Political stability has been the main driver of Bangladesh’s economic success, Prime Minister’s adviser for private industry and investment, Salman F Rahman, said at the World Economic Forum in Davos, Switzerland.
“Bangladesh’s real growth has taken place over the past 14 to 15 years under the leadership of Prime Minister Sheikh Hasina. Political stability has been the main key to Bangladesh’s economic success,” Rahman said.
While explaining the other keys to economic success, he developed an example and said: “Take the electricity crisis; when Prime Minister Sheikh Hasina first took power 14 years ago, the country was struggling with suffocating power cuts. Power generation was only 4,000 megawatts then, now it is about 25,000 megawatts. Bangladesh now has electricity in every home However, we now produce more electricity than we need at night and we are on the verge of eliminating all kinds of electricity shortages.”
“Our garment industry is another key to our prosperity. We started with garments and then added backward links to the garment sector. We now have vertically integrated businesses. We started with a bale of cotton and we “We ended up with a shirt. As a result, the textile industry received significant funding. This industry has grown mainly through domestic investment, but there has also been foreign direct investment (FDI),” said he added.
“Bangladesh is a densely populated country, with a population of 170 million, but we are now self-sufficient in food grains. In truth, domestic food grain production is sufficient to meet domestic demand while providing a surplus Rice, vegetables and fish are our fourth and third largest exports, respectively,” Rahman explained.
He said Bangladesh has been a model for lifting people out of poverty through continued economic progress.
“Because the government has identified ICT as one of the main drivers of growth, it offers enormous potential for Bangladesh to establish a competitive position in the global market. We have been successful during the pandemic thanks to digital Bangladesh, and we have run the fiber optic backbone down to the village level. The notion of ‘Digital Bangladesh’ has transformed the country into a major center for export industries and ICT-enabled digital services. We offer 4G connections at a moderate cost with excellent connectivity,” he explained.

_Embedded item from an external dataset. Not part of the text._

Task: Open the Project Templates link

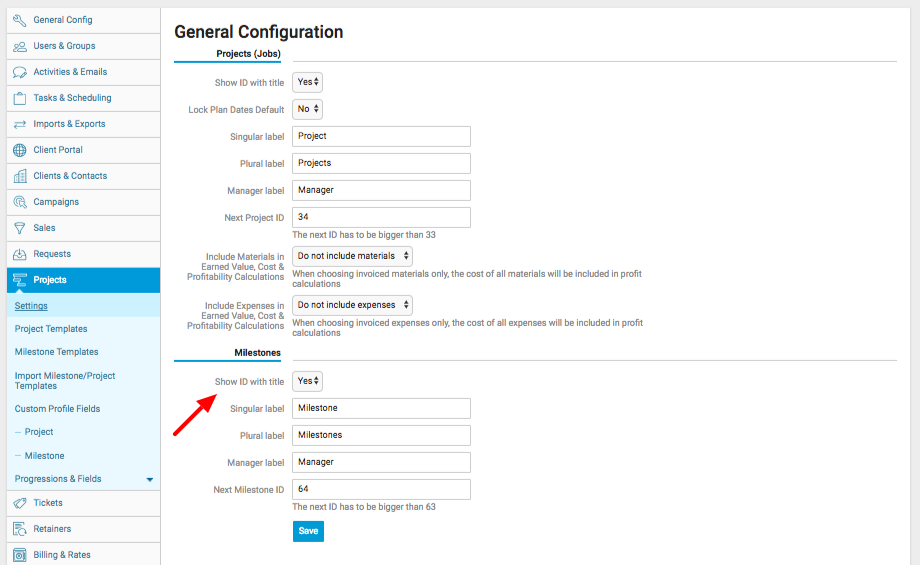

Additionally, he said, “We have approximately 6,50,000 freelancers who can access the international market from their local cities. The empowerment of women has been another critical element in the success of the garment industry, with women working and driving the economy forward. both companies have played important roles and responsibilities in supporting the economic activities of the country. »

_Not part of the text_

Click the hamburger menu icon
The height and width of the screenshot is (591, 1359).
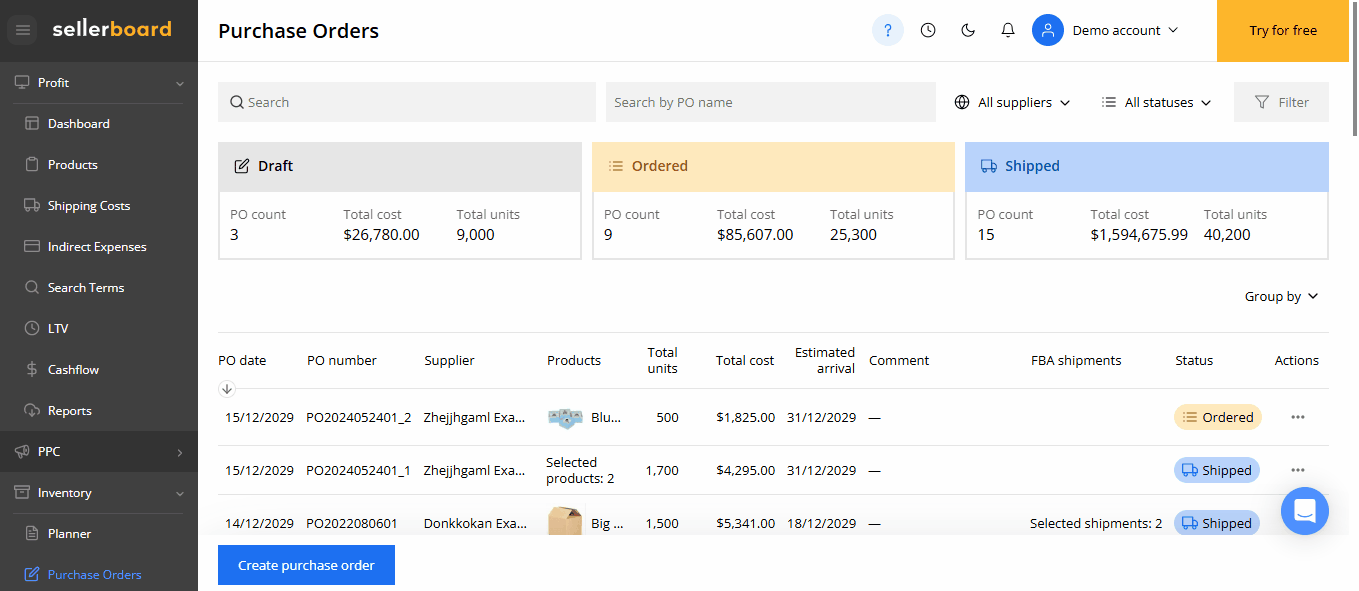(23, 30)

Expressing the integration of regional cooperation, he said, “We are carrying out regional cooperation between Bangladesh, India, Nepal and Bhutan. We have power-sharing agreements with India; we are seriously developing the hydropower in Nepal. If we really reduce political differences and integrate the region, South Asia has a huge potential hotspot for economic growth.”
When asked what steps or initiatives need to be taken for regional integration among South Asian countries, he said, the dispute between India and Pakistan must be resolved, otherwise the integration within South Asia will not be possible.
Haslinda Amin, Chief International Correspondent, Southeast Asia, Bloomberg News, was the discussion moderator.
Other speakers were Hina Rabbani Khar, Minister of State for Foreign Affairs of Pakistan, Rajan Anandan, Managing Director of Sequoia Capital India LLP, and Hari S Bhartia, Founder and Co-Chairman of Jubilant Bhartia Group.